On 27 July I was admitted for about 36 hours into Unitas Netcare hospital in Pretoria South Africa. At 12:00 on the 27th I was put under a general anesthetic without any muscle relaxers. I had previously had strange reactions to general anesthetic muscle relaxers. Previously I was very slow to regain control of any muscles. I was conscious and awake, but just could not move for much longer than the anesthetist was happy with, so no muscle relaxers were used this time.
The Vascular Surgeon Removed 5 open sores surgically, and sent the tissue away for analysis. 3 of the sores were stitched closed, but 2 were bigger cuts, and left open. 

I was assigned a wound care lady that would clean the leg every other day, and wrap it tight to keep any swelling down.
On the morning of the 28th I went to the nuclear section of the hospital for the lymphogram. They injected some fluid between the toes. Twice on each foot. The I went into a CAT scan machine every thirty minutes to see how far the fluid was traveling. The good right leg had a steady progression of the fluid up past my groin. The bad left leg had a very slow progression, and the fluid stopped about 3 inches below the left knee.

I was discharged the evening of the 28th. 
I saw the wound care lady every 2 days until I met the Vascular Surgeon again in the morning, 5 August 2015.

 Doctor Fernandes told me there was a total lymphatic blockage 3 inches below the left knee, but the bad news was that the the biopsies on my leg sores were malignant. All 5 of them.
 
 The four new sores were reported like this:
 The tumor cells show large pleomorphic hyperchromatic nuclei with brisk mitotic activity.
 The immunohistochemical profile together with morphological features are compatible with a poorly differentiated epithelioid type angiosarcoma.
 
 The sore I had had for 15 years was reported like this:
 Ulcerated basal cell carcinoma, and is probably unrelated to the other four sores.
 
 With my friend Google, I was able to learn more about what all that meant.
 Angiosarcoma is a malignant neoplasm (cancer) of endothelial-type cells that line vessel walls. This may be in reference to blood (hemangiosarcoma) or lymphatic vessels (lymphangiosarcoma).
Its origin typically readily permits metastases to distant sites. Most tumors of visceral blood and lymphatic vessel walls are malignant. 

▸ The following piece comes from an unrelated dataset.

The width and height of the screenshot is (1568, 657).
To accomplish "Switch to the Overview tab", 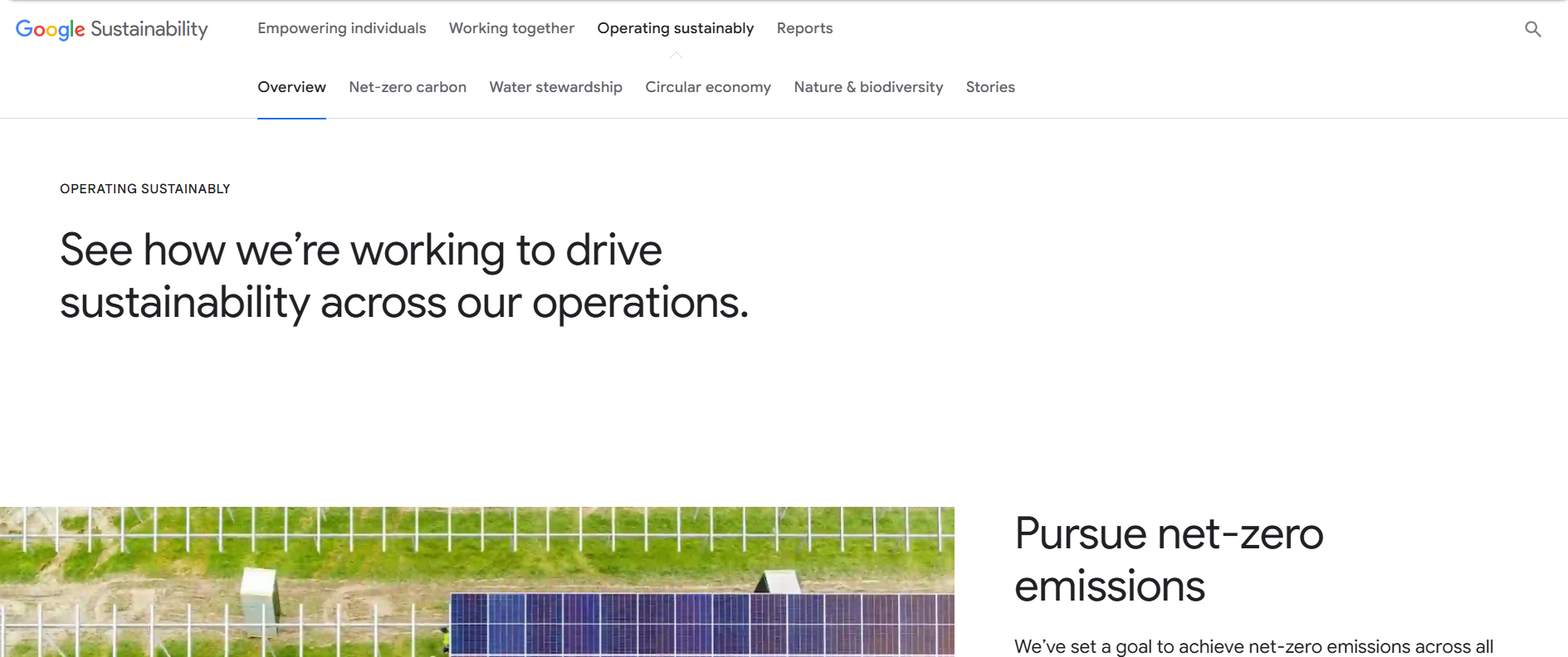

Epithelioid sarcoma is a rare, highgrade, soft tissue tumor that has a known propensity for local recurrence, regional lymph node involvement, and distant metastases.

That was bad news, because it means that the cancer will spread (metastases) easily.

It is 02:30, and I just can't sleep. Today I am supposed to go to a plastic surgeon that specializes in cancer skin operations. Dr. Andri Neuman. Then day after tomorrow I will see an oncologist.

Dr. Fernandes said that they usually remove all skin from the calf, and replace it with skin from the thigh. That means I will need to be hospitalized for 10-14 days, and must keep the leg held upright during that time. I fear my lower back will suffer greatly, as I must always sleep on my side at night, or my back pain keeps me awake.

I feel like I have been shat on by a Black Swan.